start Excerpted data

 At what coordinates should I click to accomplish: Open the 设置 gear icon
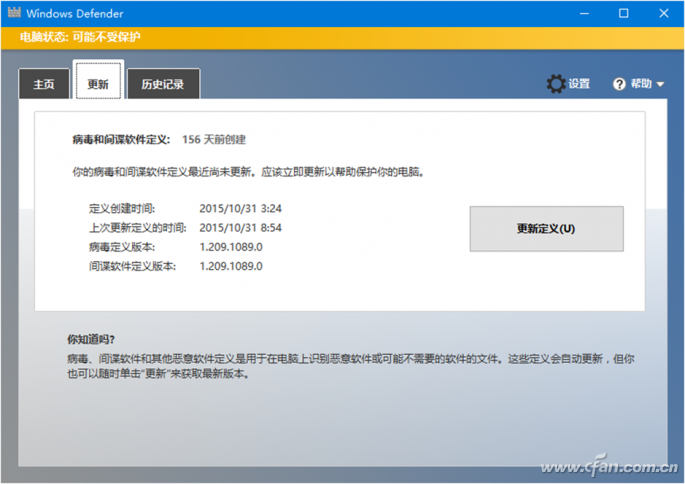556,83
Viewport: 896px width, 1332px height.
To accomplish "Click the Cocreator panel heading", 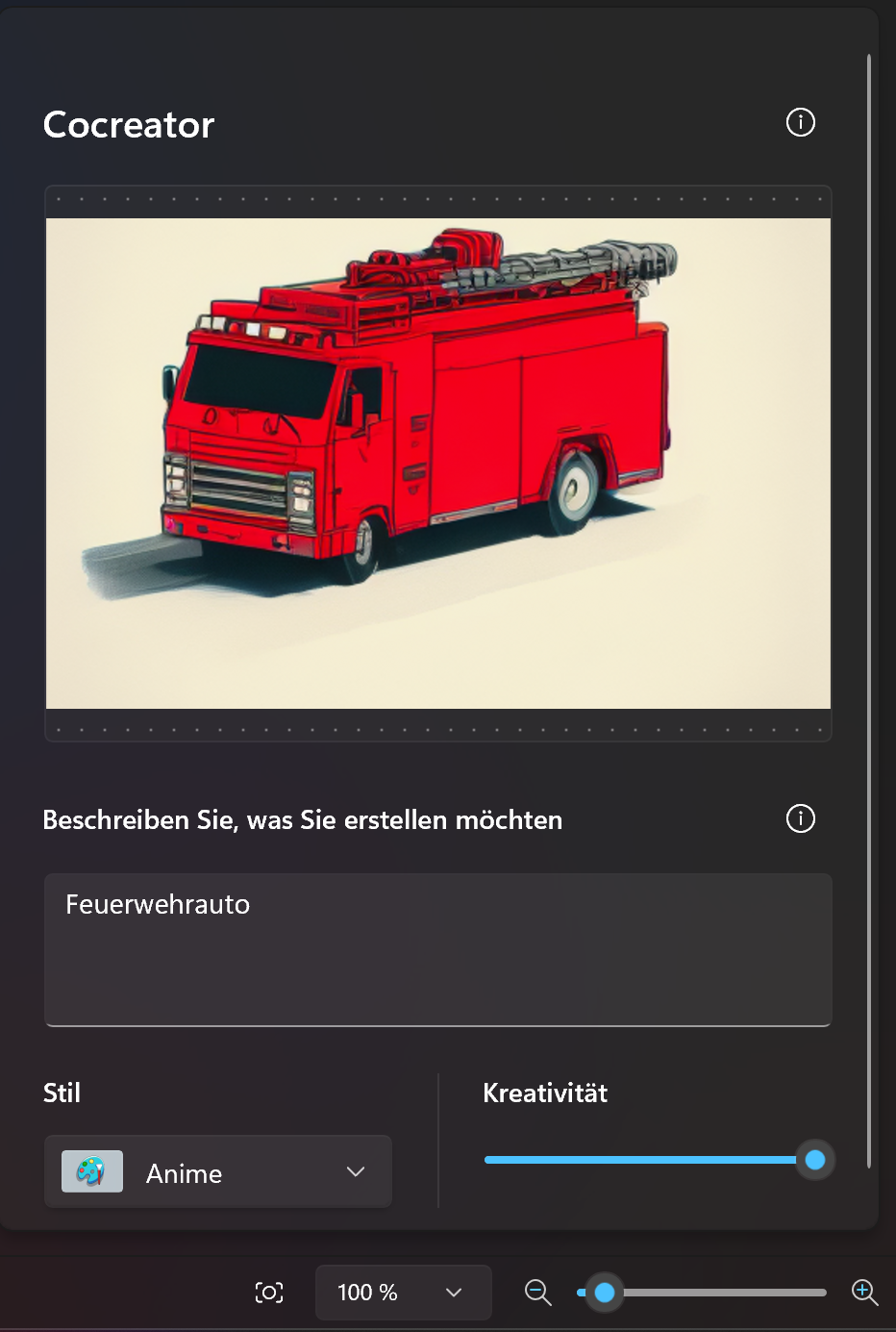I will [129, 125].
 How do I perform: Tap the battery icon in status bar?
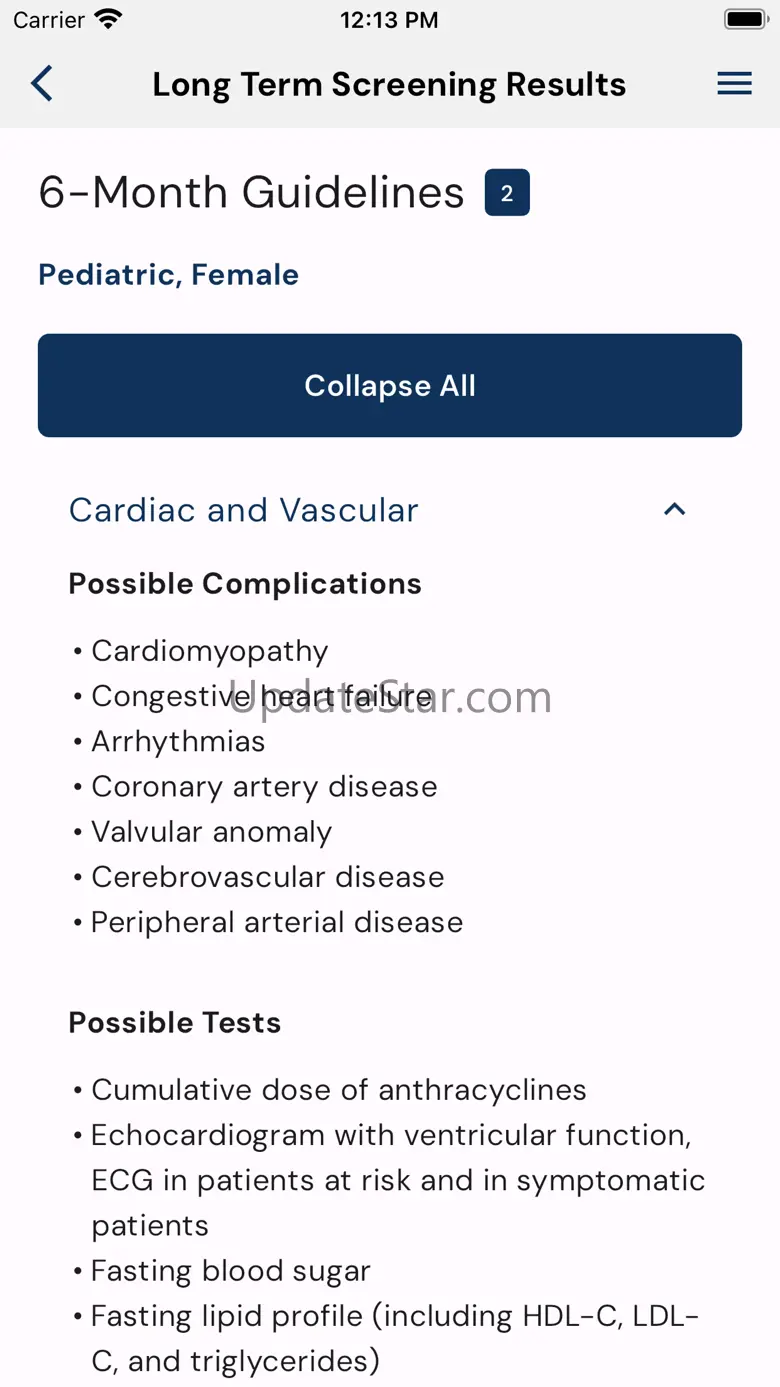pyautogui.click(x=745, y=20)
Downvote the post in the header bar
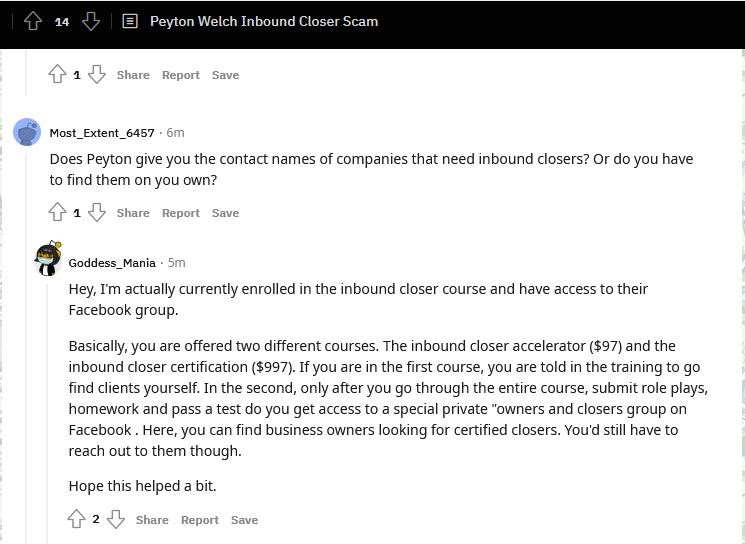745x544 pixels. click(x=91, y=21)
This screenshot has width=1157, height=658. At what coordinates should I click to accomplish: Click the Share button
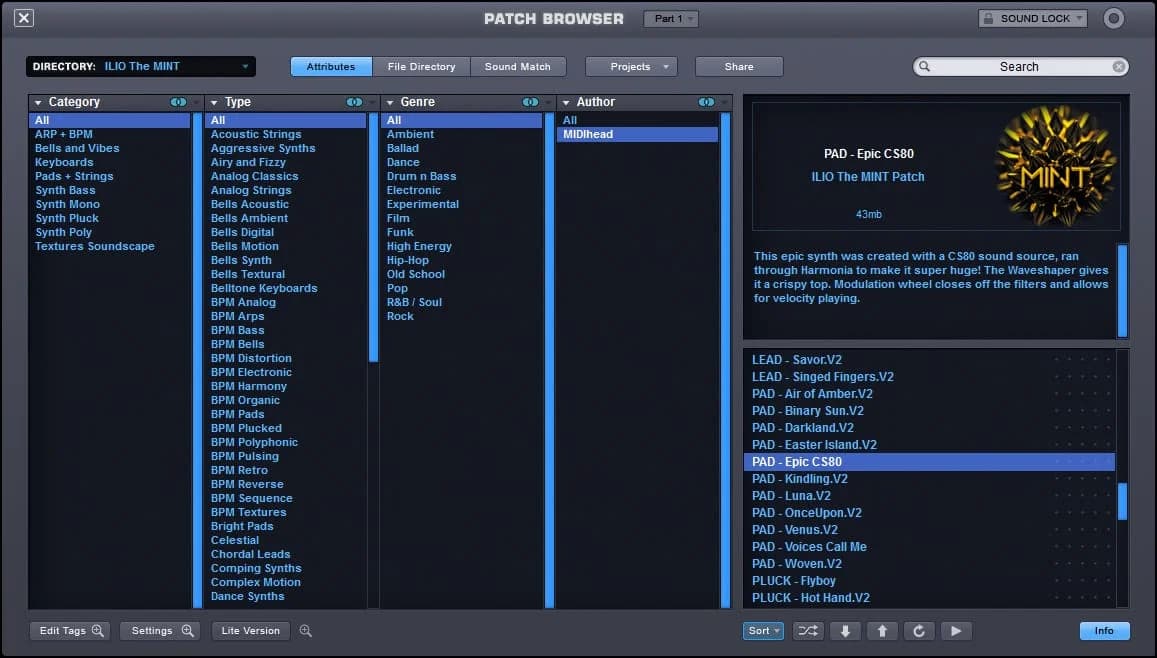pos(739,66)
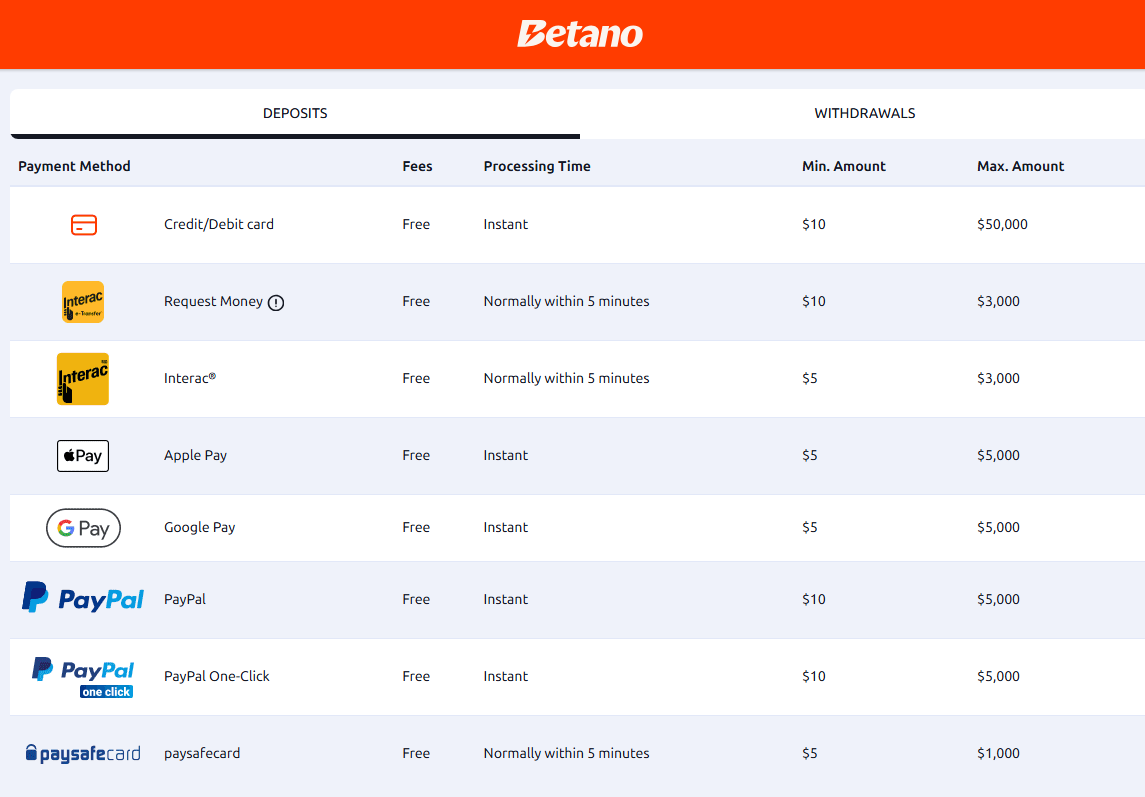Click the PayPal one click logo

83,677
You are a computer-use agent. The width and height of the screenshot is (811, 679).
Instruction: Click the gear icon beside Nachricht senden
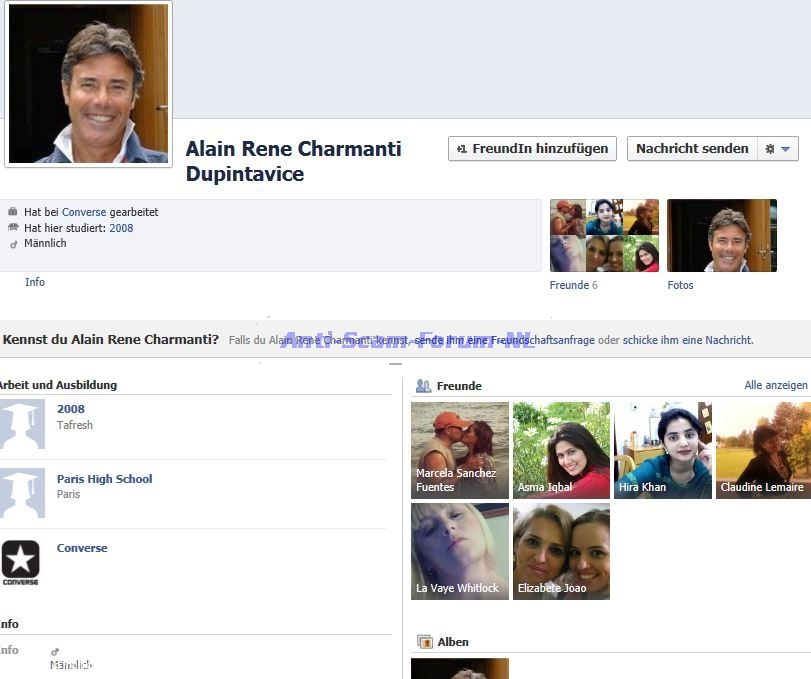770,149
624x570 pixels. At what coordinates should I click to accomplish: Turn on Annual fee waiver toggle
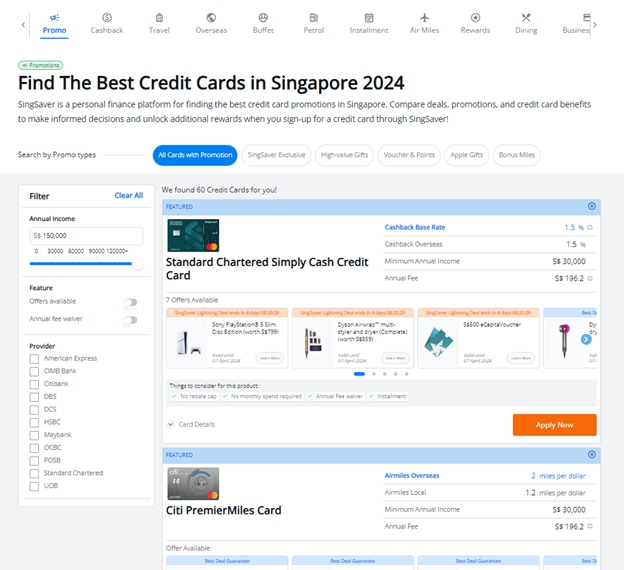point(130,320)
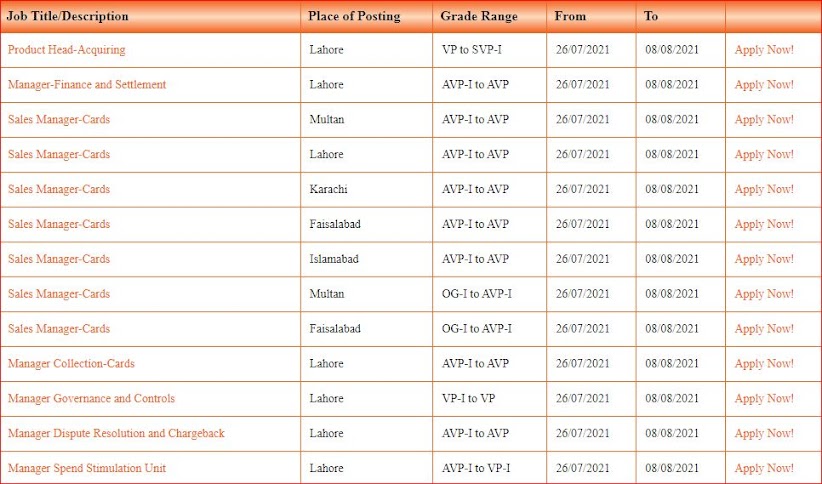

end Excerpted data

◆ **To be done**
Copy the records verbatim, starting at the line containing "624x570 pixels. At" and continuing through the end of the records. Omit the pictures from your answer.

◆ **Task answer**
624x570 pixels. At what coordinates should I click to accomplish: Turn on Annual fee waiver toggle
point(130,320)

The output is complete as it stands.